Elizabeth and Nathan were an unlikely pair of beetle biologists. As we’ve seen, he was originally interested in working on butterflies — an established system for studying insects and the plants they eat. And she wasn’t even an insect person. Elizabeth started her career as a marine biologist interested in the chemical reactions of hydrothermal vent communities. Her summers were spent at sea probing the ocean’s depths in a deep-sea submarine.
The two met when they taught biology together at Sonoma State University (Elizabeth has since moved to Santa Clara University). Their areas of focus complemented each other perfectly: Nathan was interested in large-scale biology — how organisms interact with one another and their environment to form a functioning ecosystem — while Elizabeth studied what was going on inside an individual organism and what physical and chemical processes were involved in its physiology. Elizabeth attributes the basis of their partnership to “the serendipitous fact that we got hired at the same place the same year and we got thrown in teaching together, so we had trust in each other and knew each others’ strengths.”
They had been collaborating as educators for several years before they realized the potential value of working together as scientists. Elizabeth recalls, “Nathan looked at a poster on my wall, and said, ‘You know something about biochemistry? Because I have this PGI polymorphism…,’ and I was immediately excited.”
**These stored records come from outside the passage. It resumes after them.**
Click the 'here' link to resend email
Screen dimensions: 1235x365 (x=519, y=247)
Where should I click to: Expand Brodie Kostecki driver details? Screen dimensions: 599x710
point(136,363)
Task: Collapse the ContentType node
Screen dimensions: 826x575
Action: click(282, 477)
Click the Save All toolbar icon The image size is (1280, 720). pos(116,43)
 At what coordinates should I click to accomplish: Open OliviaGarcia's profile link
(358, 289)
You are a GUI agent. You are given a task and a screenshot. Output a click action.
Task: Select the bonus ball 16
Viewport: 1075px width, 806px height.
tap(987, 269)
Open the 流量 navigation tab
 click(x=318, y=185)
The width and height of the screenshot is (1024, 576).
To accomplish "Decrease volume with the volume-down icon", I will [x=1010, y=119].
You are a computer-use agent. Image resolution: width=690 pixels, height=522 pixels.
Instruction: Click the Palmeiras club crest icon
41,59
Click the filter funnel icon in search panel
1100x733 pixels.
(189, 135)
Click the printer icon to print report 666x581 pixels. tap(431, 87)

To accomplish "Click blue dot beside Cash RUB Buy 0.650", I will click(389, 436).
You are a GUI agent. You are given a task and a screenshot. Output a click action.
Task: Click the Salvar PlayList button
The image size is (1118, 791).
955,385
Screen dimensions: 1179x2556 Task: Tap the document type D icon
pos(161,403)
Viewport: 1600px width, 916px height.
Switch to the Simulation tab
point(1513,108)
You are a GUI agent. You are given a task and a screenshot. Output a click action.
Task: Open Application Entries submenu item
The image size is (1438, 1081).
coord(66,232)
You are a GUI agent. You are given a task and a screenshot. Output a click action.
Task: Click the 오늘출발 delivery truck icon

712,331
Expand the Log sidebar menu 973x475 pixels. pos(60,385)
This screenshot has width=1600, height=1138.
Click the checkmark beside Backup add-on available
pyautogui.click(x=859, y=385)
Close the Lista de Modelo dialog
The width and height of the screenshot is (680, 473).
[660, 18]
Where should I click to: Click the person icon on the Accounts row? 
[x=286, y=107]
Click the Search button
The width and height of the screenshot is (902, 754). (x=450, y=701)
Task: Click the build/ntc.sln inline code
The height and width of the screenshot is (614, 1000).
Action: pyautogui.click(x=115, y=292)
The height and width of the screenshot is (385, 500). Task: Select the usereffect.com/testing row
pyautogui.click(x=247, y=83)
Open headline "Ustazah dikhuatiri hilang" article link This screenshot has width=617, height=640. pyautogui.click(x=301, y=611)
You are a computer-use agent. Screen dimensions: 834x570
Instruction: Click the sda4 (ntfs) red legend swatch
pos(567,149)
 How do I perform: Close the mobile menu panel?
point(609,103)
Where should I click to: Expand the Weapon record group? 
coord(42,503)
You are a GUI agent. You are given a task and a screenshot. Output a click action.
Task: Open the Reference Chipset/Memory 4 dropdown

Elizabeth knew that PGI seemed to play a role in tuning metabolism to ambient temperature and was eager to work with a system where she could tackle this topic — even if it meant leaving her previous research behind. She took the plunge, switching from the deep sea to California mountaintops. “That was a big choice for me,” she says. “But it immediately became clear this was a much richer system to answer questions I was interested in than what I’d been working on in marine biology. It was the best thing I ever did professionally.”